** Begin RECORDS FOR THIS TASK **

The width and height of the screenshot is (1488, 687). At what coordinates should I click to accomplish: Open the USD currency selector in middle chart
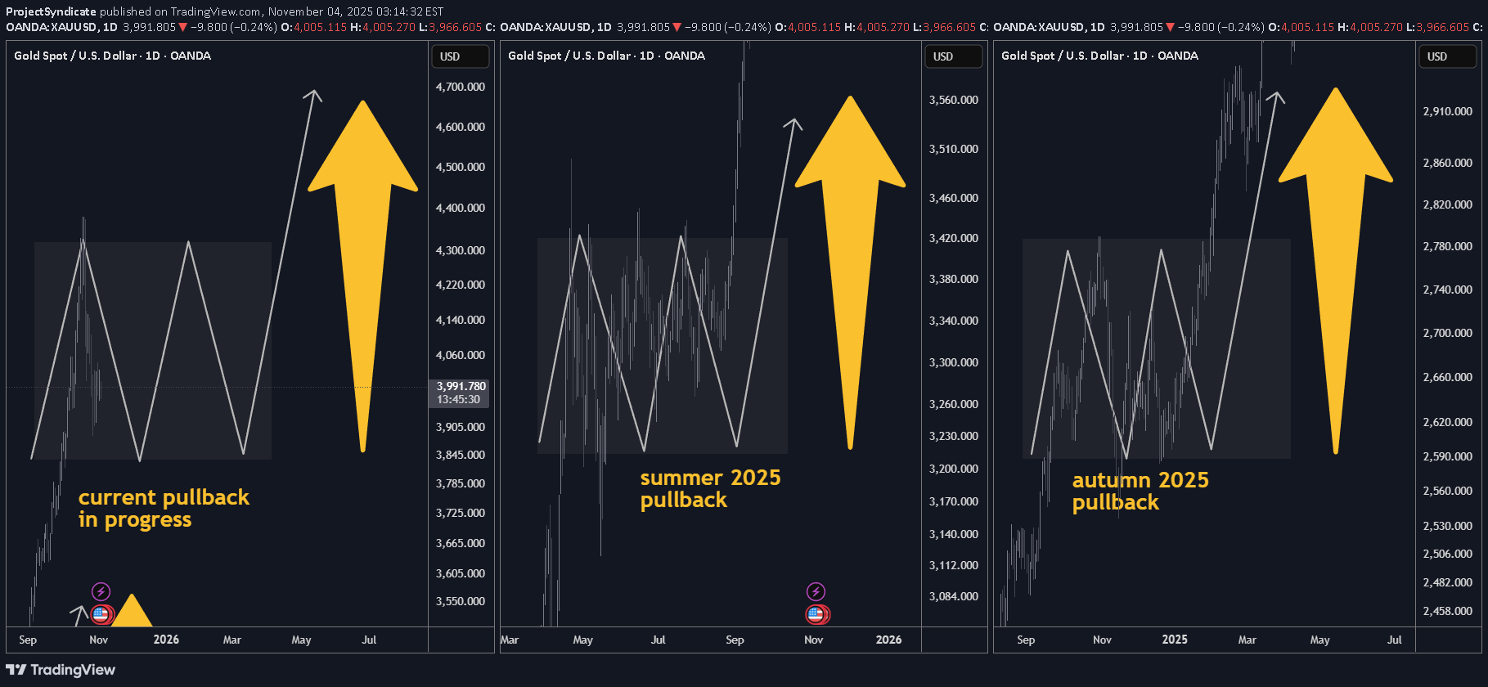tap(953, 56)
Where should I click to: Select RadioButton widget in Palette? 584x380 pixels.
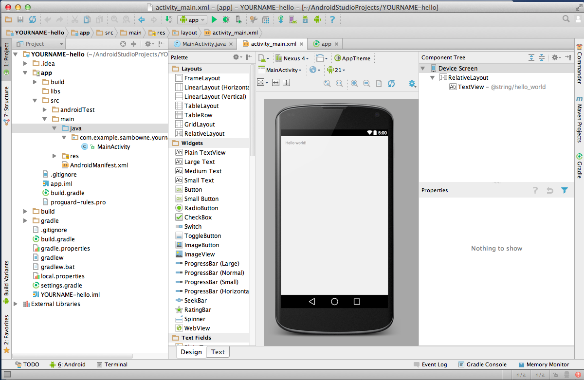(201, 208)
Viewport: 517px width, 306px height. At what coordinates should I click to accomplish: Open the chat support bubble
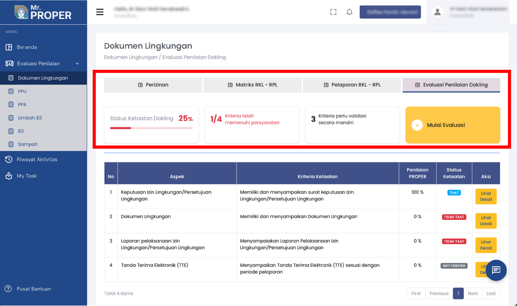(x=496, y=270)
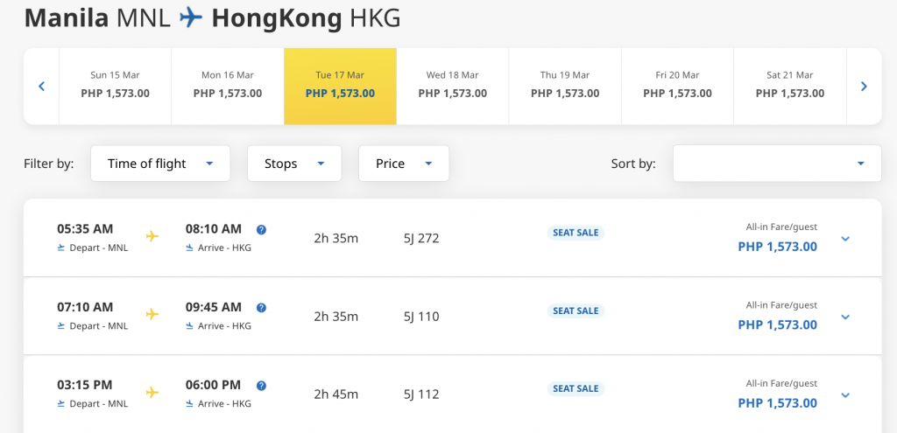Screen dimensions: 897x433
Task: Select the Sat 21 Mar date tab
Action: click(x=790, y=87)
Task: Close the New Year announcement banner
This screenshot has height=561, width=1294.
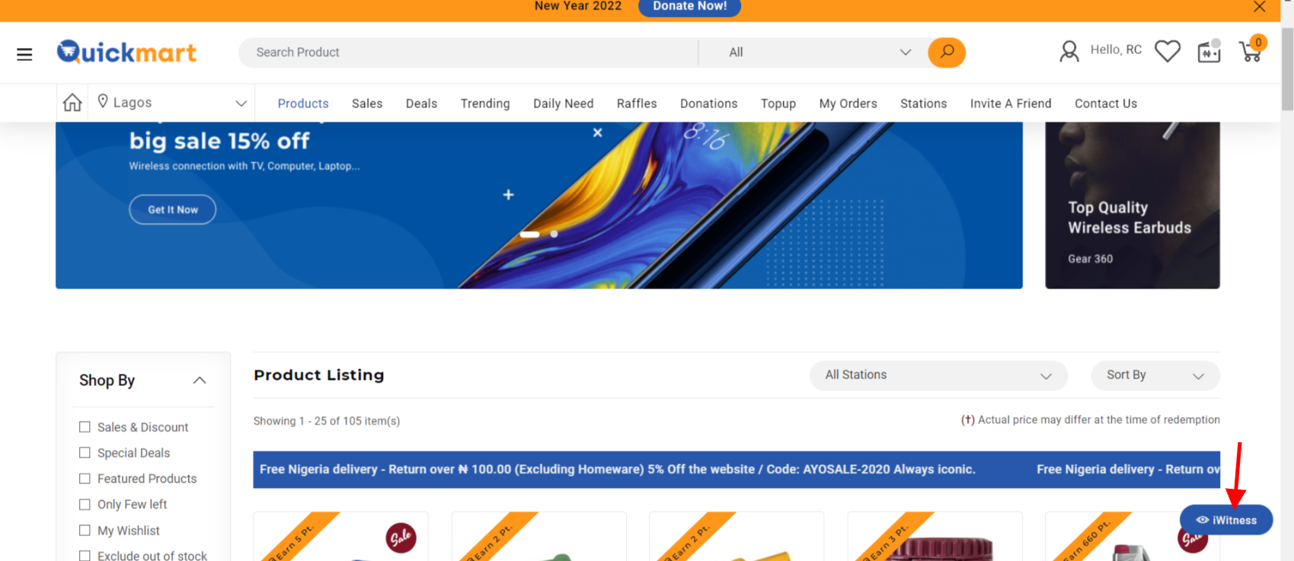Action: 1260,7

** End RECORDS FOR THIS TASK **

■ **WHAT IS NEEDED**: Format the lines above as a JSON list of strings, with one string per line and no blank lines. Leave the pictures out of the answer.

■ **CORRECT RESULT**:
[
  "The width and height of the screenshot is (1488, 687). At what coordinates should I click to accomplish: Open the USD currency selector in middle chart",
  "tap(953, 56)",
  "Where should I click to: Select RadioButton widget in Palette? 584x380 pixels.",
  "(201, 208)",
  "Viewport: 517px width, 306px height. At what coordinates should I click to accomplish: Open the chat support bubble",
  "(x=496, y=270)",
  "Screen dimensions: 897x433",
  "Task: Select the Sat 21 Mar date tab",
  "Action: click(x=790, y=87)",
  "Task: Close the New Year announcement banner",
  "This screenshot has height=561, width=1294.",
  "Action: 1260,7"
]